Records shown:

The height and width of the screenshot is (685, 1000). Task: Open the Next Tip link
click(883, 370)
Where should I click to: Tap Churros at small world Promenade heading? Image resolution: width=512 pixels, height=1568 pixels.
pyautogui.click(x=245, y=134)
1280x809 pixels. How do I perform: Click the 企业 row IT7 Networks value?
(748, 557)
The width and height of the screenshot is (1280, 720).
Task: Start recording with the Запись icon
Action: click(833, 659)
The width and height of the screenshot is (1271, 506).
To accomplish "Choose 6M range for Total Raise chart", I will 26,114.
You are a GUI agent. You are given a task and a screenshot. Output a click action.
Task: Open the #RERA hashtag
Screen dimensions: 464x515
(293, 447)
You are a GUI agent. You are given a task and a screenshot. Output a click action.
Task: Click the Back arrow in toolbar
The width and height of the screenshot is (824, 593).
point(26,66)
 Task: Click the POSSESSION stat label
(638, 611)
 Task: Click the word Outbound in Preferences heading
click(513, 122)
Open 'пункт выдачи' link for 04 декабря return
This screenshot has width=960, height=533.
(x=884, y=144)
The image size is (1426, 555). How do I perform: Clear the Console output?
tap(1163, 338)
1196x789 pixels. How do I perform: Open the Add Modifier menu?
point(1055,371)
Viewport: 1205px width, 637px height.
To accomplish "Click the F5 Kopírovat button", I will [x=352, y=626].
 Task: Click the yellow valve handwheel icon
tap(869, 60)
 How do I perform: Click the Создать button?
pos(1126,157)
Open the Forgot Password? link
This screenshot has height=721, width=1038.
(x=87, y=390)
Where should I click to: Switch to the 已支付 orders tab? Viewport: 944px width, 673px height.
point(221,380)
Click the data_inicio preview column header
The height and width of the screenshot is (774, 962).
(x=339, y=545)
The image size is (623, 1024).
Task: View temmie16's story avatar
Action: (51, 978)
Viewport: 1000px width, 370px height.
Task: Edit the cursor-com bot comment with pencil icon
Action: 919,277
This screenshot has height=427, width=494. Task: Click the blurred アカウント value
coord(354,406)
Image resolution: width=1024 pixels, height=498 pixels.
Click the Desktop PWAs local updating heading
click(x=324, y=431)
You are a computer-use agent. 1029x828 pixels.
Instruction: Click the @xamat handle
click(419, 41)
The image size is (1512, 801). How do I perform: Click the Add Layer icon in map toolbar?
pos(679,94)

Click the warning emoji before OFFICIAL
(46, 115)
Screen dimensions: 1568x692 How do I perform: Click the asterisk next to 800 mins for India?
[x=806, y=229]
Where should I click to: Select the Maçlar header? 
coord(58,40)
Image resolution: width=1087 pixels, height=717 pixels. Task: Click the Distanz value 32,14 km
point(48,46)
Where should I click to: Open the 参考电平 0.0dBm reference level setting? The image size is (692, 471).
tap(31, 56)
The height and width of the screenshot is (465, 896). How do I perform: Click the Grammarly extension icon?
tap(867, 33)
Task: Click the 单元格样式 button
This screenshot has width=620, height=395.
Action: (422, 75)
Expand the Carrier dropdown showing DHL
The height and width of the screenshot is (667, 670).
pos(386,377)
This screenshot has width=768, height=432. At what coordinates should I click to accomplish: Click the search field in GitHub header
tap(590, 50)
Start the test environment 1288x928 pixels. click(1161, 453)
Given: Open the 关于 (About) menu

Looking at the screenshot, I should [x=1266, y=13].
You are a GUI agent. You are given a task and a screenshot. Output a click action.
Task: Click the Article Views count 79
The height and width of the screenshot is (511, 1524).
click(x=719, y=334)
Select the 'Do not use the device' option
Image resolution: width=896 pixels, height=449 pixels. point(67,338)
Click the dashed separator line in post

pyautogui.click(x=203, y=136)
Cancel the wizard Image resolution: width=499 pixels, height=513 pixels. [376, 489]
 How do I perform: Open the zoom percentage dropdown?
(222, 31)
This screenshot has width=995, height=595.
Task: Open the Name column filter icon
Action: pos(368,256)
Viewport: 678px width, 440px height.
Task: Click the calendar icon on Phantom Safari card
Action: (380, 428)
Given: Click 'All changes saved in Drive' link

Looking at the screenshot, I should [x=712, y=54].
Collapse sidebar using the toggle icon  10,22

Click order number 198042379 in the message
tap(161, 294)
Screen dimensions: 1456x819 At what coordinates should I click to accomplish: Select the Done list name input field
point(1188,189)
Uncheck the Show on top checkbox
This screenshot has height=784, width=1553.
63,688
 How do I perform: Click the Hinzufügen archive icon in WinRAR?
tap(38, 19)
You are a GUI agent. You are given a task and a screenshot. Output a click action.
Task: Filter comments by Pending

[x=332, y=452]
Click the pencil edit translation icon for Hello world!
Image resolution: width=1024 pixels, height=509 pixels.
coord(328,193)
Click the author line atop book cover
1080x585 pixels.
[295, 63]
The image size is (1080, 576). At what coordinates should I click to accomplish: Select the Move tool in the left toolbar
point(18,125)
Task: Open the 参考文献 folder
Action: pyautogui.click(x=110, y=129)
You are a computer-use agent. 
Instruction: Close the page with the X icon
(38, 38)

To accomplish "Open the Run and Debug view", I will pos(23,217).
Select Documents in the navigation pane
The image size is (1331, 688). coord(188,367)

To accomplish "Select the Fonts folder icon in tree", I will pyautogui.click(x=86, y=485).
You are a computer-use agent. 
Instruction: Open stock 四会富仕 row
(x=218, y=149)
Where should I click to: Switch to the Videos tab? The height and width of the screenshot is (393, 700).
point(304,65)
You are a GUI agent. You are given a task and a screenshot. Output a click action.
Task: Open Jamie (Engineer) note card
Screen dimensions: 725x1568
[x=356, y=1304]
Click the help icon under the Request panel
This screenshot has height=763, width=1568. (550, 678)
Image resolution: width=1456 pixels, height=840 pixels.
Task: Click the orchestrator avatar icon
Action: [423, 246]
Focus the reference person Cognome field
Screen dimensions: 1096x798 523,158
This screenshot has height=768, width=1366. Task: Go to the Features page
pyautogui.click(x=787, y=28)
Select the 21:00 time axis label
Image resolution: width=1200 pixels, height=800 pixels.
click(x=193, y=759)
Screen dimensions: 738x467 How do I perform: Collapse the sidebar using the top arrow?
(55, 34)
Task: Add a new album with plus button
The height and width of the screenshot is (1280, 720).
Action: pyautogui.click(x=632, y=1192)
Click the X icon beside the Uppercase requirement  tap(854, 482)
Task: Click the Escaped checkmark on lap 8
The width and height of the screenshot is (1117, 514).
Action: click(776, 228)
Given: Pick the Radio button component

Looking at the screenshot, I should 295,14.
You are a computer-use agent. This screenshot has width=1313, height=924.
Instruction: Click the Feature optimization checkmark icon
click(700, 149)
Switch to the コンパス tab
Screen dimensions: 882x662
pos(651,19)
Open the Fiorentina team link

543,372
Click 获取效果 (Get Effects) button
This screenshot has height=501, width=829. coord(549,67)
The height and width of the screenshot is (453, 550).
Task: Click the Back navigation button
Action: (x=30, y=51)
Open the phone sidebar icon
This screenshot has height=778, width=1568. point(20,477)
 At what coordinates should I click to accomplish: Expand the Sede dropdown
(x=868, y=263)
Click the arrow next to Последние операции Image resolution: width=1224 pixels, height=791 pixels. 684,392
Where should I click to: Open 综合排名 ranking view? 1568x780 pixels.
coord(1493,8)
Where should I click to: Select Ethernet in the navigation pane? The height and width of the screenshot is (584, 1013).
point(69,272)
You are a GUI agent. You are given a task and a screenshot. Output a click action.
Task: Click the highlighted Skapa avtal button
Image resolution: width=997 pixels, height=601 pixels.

Your task:
Return the records in their entirety. Keep every character as it is.

The completed task:
The height and width of the screenshot is (685, 1000). Task: Open the Next Tip link
click(883, 370)
Where should I click to: Tap Churros at small world Promenade heading? Image resolution: width=512 pixels, height=1568 pixels.
pyautogui.click(x=245, y=134)
1280x809 pixels. How do I perform: Click the 企业 row IT7 Networks value?
(748, 557)
The width and height of the screenshot is (1280, 720).
Task: Start recording with the Запись icon
Action: click(833, 659)
The width and height of the screenshot is (1271, 506).
To accomplish "Choose 6M range for Total Raise chart", I will 26,114.
You are a GUI agent. You are given a task and a screenshot. Output a click action.
Task: Open the #RERA hashtag
Screen dimensions: 464x515
(293, 447)
You are a GUI agent. You are given a task and a screenshot. Output a click action.
Task: Click the Back arrow in toolbar
The width and height of the screenshot is (824, 593).
point(26,66)
 Task: Click the POSSESSION stat label
(638, 611)
 Task: Click the word Outbound in Preferences heading
click(513, 122)
Open 'пункт выдачи' link for 04 декабря return
This screenshot has width=960, height=533.
(x=884, y=144)
The image size is (1426, 555). How do I perform: Clear the Console output?
tap(1163, 338)
1196x789 pixels. How do I perform: Open the Add Modifier menu?
point(1055,371)
Viewport: 1205px width, 637px height.
To accomplish "Click the F5 Kopírovat button", I will [x=352, y=626].
 Task: Click the yellow valve handwheel icon
tap(869, 60)
 How do I perform: Click the Создать button?
pos(1126,157)
Open the Forgot Password? link
This screenshot has height=721, width=1038.
(x=87, y=390)
Where should I click to: Switch to the 已支付 orders tab? Viewport: 944px width, 673px height.
point(221,380)
Click the data_inicio preview column header
The height and width of the screenshot is (774, 962).
(x=339, y=545)
The image size is (623, 1024).
Task: View temmie16's story avatar
Action: (51, 978)
Viewport: 1000px width, 370px height.
Task: Edit the cursor-com bot comment with pencil icon
Action: 919,277
This screenshot has height=427, width=494. Task: Click the blurred アカウント value
coord(354,406)
Image resolution: width=1024 pixels, height=498 pixels.
Click the Desktop PWAs local updating heading
click(x=324, y=431)
You are a computer-use agent. 1029x828 pixels.
Instruction: Click the @xamat handle
click(419, 41)
The image size is (1512, 801). How do I perform: Click the Add Layer icon in map toolbar?
pos(679,94)

Click the warning emoji before OFFICIAL
(46, 115)
Screen dimensions: 1568x692 How do I perform: Click the asterisk next to 800 mins for India?
[x=806, y=229]
Where should I click to: Select the Maçlar header? 
coord(58,40)
Image resolution: width=1087 pixels, height=717 pixels. Task: Click the Distanz value 32,14 km
point(48,46)
Where should I click to: Open the 参考电平 0.0dBm reference level setting? The image size is (692, 471).
tap(31, 56)
The height and width of the screenshot is (465, 896). How do I perform: Click the Grammarly extension icon?
tap(867, 33)
Task: Click the 单元格样式 button
This screenshot has width=620, height=395.
Action: (422, 75)
Expand the Carrier dropdown showing DHL
The height and width of the screenshot is (667, 670).
pos(386,377)
This screenshot has width=768, height=432. At what coordinates should I click to accomplish: Click the search field in GitHub header
tap(590, 50)
Start the test environment 1288x928 pixels. click(1161, 453)
Given: Open the 关于 (About) menu

Looking at the screenshot, I should [x=1266, y=13].
You are a GUI agent. You are given a task and a screenshot. Output a click action.
Task: Click the Article Views count 79
The height and width of the screenshot is (511, 1524).
click(x=719, y=334)
Select the 'Do not use the device' option
Image resolution: width=896 pixels, height=449 pixels. point(67,338)
Click the dashed separator line in post

pyautogui.click(x=203, y=136)
Cancel the wizard Image resolution: width=499 pixels, height=513 pixels. [376, 489]
 How do I perform: Open the zoom percentage dropdown?
(222, 31)
This screenshot has width=995, height=595.
Task: Open the Name column filter icon
Action: pos(368,256)
Viewport: 678px width, 440px height.
Task: Click the calendar icon on Phantom Safari card
Action: (380, 428)
Given: Click 'All changes saved in Drive' link

Looking at the screenshot, I should [x=712, y=54].
Collapse sidebar using the toggle icon  10,22

Click order number 198042379 in the message
tap(161, 294)
Screen dimensions: 1456x819 At what coordinates should I click to accomplish: Select the Done list name input field
point(1188,189)
Uncheck the Show on top checkbox
This screenshot has height=784, width=1553.
63,688
 How do I perform: Click the Hinzufügen archive icon in WinRAR?
tap(38, 19)
You are a GUI agent. You are given a task and a screenshot. Output a click action.
Task: Filter comments by Pending

[x=332, y=452]
Click the pencil edit translation icon for Hello world!
Image resolution: width=1024 pixels, height=509 pixels.
coord(328,193)
Click the author line atop book cover
1080x585 pixels.
[295, 63]
The image size is (1080, 576). At what coordinates should I click to accomplish: Select the Move tool in the left toolbar
point(18,125)
Task: Open the 参考文献 folder
Action: pyautogui.click(x=110, y=129)
You are a computer-use agent. 
Instruction: Close the page with the X icon
(38, 38)

To accomplish "Open the Run and Debug view", I will pos(23,217).
Select Documents in the navigation pane
The image size is (1331, 688). coord(188,367)

To accomplish "Select the Fonts folder icon in tree", I will pyautogui.click(x=86, y=485).
You are a computer-use agent. 
Instruction: Open stock 四会富仕 row
(x=218, y=149)
Where should I click to: Switch to the Videos tab? The height and width of the screenshot is (393, 700).
point(304,65)
You are a GUI agent. You are given a task and a screenshot. Output a click action.
Task: Open Jamie (Engineer) note card
Screen dimensions: 725x1568
[x=356, y=1304]
Click the help icon under the Request panel
This screenshot has height=763, width=1568. (550, 678)
Image resolution: width=1456 pixels, height=840 pixels.
Task: Click the orchestrator avatar icon
Action: [423, 246]
Focus the reference person Cognome field
Screen dimensions: 1096x798 523,158
This screenshot has height=768, width=1366. Task: Go to the Features page
pyautogui.click(x=787, y=28)
Select the 21:00 time axis label
Image resolution: width=1200 pixels, height=800 pixels.
click(x=193, y=759)
Screen dimensions: 738x467 How do I perform: Collapse the sidebar using the top arrow?
(55, 34)
Task: Add a new album with plus button
The height and width of the screenshot is (1280, 720).
Action: pyautogui.click(x=632, y=1192)
Click the X icon beside the Uppercase requirement  tap(854, 482)
Task: Click the Escaped checkmark on lap 8
The width and height of the screenshot is (1117, 514).
Action: click(776, 228)
Given: Pick the Radio button component

Looking at the screenshot, I should 295,14.
You are a computer-use agent. This screenshot has width=1313, height=924.
Instruction: Click the Feature optimization checkmark icon
click(700, 149)
Switch to the コンパス tab
Screen dimensions: 882x662
pos(651,19)
Open the Fiorentina team link

543,372
Click 获取效果 (Get Effects) button
This screenshot has height=501, width=829. coord(549,67)
The height and width of the screenshot is (453, 550).
Task: Click the Back navigation button
Action: (x=30, y=51)
Open the phone sidebar icon
This screenshot has height=778, width=1568. point(20,477)
 At what coordinates should I click to accomplish: Expand the Sede dropdown
(x=868, y=263)
Click the arrow next to Последние операции Image resolution: width=1224 pixels, height=791 pixels. 684,392
Where should I click to: Open 综合排名 ranking view? 1568x780 pixels.
coord(1493,8)
Where should I click to: Select Ethernet in the navigation pane? The height and width of the screenshot is (584, 1013).
point(69,272)
You are a GUI agent. You are given a task and a screenshot. Output a click action.
Task: Click the highlighted Skapa avtal button
Image resolution: width=997 pixels, height=601 pixels.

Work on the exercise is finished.